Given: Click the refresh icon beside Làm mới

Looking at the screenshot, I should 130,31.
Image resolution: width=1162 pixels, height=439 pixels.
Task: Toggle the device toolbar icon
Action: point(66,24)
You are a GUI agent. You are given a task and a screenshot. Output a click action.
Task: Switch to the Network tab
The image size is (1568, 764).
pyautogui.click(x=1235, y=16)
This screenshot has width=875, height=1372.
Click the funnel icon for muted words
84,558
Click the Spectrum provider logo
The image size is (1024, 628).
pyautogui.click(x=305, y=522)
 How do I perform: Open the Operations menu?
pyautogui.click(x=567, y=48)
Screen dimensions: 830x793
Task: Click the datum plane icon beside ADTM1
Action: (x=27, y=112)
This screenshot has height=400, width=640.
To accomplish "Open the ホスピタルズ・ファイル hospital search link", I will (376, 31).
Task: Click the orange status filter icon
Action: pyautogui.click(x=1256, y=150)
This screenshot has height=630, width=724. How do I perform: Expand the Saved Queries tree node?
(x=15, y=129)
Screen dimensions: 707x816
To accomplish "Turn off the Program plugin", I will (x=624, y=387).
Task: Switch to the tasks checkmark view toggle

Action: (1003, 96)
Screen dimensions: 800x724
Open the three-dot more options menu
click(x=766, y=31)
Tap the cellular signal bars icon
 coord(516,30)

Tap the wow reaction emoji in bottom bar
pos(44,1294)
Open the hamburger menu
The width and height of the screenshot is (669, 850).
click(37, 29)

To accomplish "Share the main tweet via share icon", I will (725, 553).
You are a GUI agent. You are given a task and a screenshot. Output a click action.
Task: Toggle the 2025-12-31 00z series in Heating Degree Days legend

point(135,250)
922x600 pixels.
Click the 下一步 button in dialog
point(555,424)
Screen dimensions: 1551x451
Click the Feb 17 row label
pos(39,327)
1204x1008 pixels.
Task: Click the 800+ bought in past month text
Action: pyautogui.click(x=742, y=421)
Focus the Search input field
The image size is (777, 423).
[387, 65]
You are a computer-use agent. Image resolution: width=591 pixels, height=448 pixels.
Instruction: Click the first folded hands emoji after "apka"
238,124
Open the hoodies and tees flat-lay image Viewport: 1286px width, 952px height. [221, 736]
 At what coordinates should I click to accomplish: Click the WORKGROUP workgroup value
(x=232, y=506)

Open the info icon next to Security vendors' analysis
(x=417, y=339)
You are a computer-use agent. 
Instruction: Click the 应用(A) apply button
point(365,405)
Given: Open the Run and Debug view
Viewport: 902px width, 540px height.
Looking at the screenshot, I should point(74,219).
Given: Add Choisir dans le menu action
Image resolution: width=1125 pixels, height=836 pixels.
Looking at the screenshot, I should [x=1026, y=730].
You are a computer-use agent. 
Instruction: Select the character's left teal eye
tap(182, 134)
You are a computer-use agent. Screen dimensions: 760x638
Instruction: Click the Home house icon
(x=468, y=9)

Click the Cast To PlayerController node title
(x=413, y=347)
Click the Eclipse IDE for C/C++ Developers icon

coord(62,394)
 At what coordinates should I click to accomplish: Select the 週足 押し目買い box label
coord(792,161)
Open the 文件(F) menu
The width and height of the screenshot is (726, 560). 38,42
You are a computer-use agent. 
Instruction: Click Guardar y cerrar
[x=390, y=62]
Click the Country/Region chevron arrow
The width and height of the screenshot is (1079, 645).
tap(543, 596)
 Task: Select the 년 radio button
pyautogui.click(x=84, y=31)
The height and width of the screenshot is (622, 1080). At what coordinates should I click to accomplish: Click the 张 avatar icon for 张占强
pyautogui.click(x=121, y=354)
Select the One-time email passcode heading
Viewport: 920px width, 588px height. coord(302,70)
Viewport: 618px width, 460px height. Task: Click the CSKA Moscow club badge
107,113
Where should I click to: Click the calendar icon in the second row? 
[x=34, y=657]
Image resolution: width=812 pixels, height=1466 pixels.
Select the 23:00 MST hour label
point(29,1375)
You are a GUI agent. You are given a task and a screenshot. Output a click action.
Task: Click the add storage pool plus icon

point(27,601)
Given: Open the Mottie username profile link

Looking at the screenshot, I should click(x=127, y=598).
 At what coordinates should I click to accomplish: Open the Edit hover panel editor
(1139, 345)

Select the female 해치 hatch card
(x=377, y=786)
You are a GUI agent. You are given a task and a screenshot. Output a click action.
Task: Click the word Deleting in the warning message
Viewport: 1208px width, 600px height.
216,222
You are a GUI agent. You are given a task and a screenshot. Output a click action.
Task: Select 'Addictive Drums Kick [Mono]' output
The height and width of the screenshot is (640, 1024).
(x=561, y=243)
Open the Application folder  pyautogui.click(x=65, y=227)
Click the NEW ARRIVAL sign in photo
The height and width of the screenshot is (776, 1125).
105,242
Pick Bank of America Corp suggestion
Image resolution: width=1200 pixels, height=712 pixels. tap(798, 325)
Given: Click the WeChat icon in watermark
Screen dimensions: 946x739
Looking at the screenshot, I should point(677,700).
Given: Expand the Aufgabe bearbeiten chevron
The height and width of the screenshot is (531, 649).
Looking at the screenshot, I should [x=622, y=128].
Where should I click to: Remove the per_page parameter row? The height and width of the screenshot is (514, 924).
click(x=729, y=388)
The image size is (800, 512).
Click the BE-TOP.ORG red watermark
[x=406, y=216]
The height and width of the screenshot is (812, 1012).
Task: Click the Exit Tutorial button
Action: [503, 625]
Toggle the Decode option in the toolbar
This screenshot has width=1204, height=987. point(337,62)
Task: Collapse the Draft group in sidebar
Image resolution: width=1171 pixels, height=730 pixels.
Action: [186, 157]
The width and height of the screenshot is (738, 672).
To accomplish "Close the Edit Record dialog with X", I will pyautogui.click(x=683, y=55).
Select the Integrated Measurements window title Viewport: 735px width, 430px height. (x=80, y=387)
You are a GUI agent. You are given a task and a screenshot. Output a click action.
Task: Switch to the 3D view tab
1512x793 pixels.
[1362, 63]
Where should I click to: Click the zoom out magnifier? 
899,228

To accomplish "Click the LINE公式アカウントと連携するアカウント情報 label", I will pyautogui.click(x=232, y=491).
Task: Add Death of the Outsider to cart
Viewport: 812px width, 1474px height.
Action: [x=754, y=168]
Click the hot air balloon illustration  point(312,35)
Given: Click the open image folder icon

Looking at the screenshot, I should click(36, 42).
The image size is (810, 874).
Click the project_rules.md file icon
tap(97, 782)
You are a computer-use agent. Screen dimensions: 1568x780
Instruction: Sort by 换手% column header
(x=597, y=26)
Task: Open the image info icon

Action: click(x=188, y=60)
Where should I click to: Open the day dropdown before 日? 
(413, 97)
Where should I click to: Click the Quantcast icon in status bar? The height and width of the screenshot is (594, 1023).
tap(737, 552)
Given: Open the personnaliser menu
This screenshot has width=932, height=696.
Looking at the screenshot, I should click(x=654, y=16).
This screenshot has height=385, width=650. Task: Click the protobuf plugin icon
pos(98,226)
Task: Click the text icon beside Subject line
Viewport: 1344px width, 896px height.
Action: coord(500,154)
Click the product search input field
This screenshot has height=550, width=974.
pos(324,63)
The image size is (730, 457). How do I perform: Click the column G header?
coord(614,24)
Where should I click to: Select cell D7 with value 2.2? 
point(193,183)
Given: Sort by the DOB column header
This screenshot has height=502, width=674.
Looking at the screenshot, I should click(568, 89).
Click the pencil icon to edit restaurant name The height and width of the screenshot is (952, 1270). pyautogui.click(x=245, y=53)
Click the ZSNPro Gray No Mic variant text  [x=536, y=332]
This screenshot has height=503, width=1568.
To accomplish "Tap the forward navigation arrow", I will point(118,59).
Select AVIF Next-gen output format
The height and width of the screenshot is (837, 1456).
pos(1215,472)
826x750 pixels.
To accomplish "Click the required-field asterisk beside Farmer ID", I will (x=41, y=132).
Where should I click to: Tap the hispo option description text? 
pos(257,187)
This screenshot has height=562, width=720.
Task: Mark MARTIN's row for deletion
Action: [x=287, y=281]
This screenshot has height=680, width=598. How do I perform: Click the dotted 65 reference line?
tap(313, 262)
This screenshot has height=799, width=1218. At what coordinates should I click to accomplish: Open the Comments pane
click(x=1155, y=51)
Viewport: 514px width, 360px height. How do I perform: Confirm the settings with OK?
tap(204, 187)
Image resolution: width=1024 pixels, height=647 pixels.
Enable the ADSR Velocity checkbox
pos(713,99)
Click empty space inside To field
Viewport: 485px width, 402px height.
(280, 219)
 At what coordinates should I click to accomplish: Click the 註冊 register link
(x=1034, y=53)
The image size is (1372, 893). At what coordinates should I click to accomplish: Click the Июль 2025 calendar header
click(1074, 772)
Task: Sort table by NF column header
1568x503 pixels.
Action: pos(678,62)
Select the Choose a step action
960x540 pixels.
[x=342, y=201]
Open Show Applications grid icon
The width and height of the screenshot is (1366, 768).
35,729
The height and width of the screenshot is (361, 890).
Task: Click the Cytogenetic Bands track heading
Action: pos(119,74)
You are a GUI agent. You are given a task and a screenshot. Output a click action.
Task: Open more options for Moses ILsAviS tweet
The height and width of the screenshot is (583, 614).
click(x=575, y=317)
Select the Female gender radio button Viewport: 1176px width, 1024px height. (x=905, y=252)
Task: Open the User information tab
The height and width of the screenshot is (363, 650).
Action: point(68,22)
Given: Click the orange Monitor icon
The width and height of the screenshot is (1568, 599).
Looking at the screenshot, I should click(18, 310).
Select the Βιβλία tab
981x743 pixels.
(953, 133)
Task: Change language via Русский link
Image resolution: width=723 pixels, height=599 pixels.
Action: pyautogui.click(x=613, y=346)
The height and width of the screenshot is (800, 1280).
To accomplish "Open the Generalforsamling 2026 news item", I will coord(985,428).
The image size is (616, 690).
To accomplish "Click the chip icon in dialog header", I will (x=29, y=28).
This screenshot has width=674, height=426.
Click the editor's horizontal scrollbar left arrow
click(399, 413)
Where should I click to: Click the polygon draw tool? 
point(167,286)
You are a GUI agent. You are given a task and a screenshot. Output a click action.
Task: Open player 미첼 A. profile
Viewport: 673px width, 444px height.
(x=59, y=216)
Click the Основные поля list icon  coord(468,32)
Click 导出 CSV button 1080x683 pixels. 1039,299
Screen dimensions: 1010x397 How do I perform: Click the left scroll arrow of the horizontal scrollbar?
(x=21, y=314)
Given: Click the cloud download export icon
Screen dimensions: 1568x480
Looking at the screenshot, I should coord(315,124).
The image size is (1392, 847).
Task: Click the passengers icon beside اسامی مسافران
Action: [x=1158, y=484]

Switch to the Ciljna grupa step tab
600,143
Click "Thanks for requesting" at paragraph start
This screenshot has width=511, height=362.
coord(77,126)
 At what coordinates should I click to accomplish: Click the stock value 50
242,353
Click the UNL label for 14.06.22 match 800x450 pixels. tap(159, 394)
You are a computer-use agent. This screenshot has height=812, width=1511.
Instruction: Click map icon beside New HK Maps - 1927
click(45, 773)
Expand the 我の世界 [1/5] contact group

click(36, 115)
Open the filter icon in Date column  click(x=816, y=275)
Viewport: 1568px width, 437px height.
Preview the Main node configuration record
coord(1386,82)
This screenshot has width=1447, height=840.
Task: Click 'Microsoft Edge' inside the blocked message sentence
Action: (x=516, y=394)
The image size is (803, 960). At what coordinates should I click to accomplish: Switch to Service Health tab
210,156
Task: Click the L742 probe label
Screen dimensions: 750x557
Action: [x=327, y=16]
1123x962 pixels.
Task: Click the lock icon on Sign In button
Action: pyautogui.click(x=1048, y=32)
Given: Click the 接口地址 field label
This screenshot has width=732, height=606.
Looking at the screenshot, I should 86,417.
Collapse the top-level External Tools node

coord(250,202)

Exercise aim » What should appear is an exact copy of the lines from the one with "Viewport: 673px width, 444px height." through the end of the entries above, ends included, and no other text.

Solution to the problem »
Viewport: 673px width, 444px height.
(x=59, y=216)
Click the Основные поля list icon  coord(468,32)
Click 导出 CSV button 1080x683 pixels. 1039,299
Screen dimensions: 1010x397 How do I perform: Click the left scroll arrow of the horizontal scrollbar?
(x=21, y=314)
Given: Click the cloud download export icon
Screen dimensions: 1568x480
Looking at the screenshot, I should coord(315,124).
The image size is (1392, 847).
Task: Click the passengers icon beside اسامی مسافران
Action: [x=1158, y=484]

Switch to the Ciljna grupa step tab
600,143
Click "Thanks for requesting" at paragraph start
This screenshot has width=511, height=362.
coord(77,126)
 At what coordinates should I click to accomplish: Click the stock value 50
242,353
Click the UNL label for 14.06.22 match 800x450 pixels. tap(159, 394)
You are a computer-use agent. This screenshot has height=812, width=1511.
Instruction: Click map icon beside New HK Maps - 1927
click(45, 773)
Expand the 我の世界 [1/5] contact group

click(36, 115)
Open the filter icon in Date column  click(x=816, y=275)
Viewport: 1568px width, 437px height.
Preview the Main node configuration record
coord(1386,82)
This screenshot has width=1447, height=840.
Task: Click 'Microsoft Edge' inside the blocked message sentence
Action: (x=516, y=394)
The image size is (803, 960). At what coordinates should I click to accomplish: Switch to Service Health tab
210,156
Task: Click the L742 probe label
Screen dimensions: 750x557
Action: [x=327, y=16]
1123x962 pixels.
Task: Click the lock icon on Sign In button
Action: pyautogui.click(x=1048, y=32)
Given: Click the 接口地址 field label
This screenshot has width=732, height=606.
Looking at the screenshot, I should 86,417.
Collapse the top-level External Tools node

coord(250,202)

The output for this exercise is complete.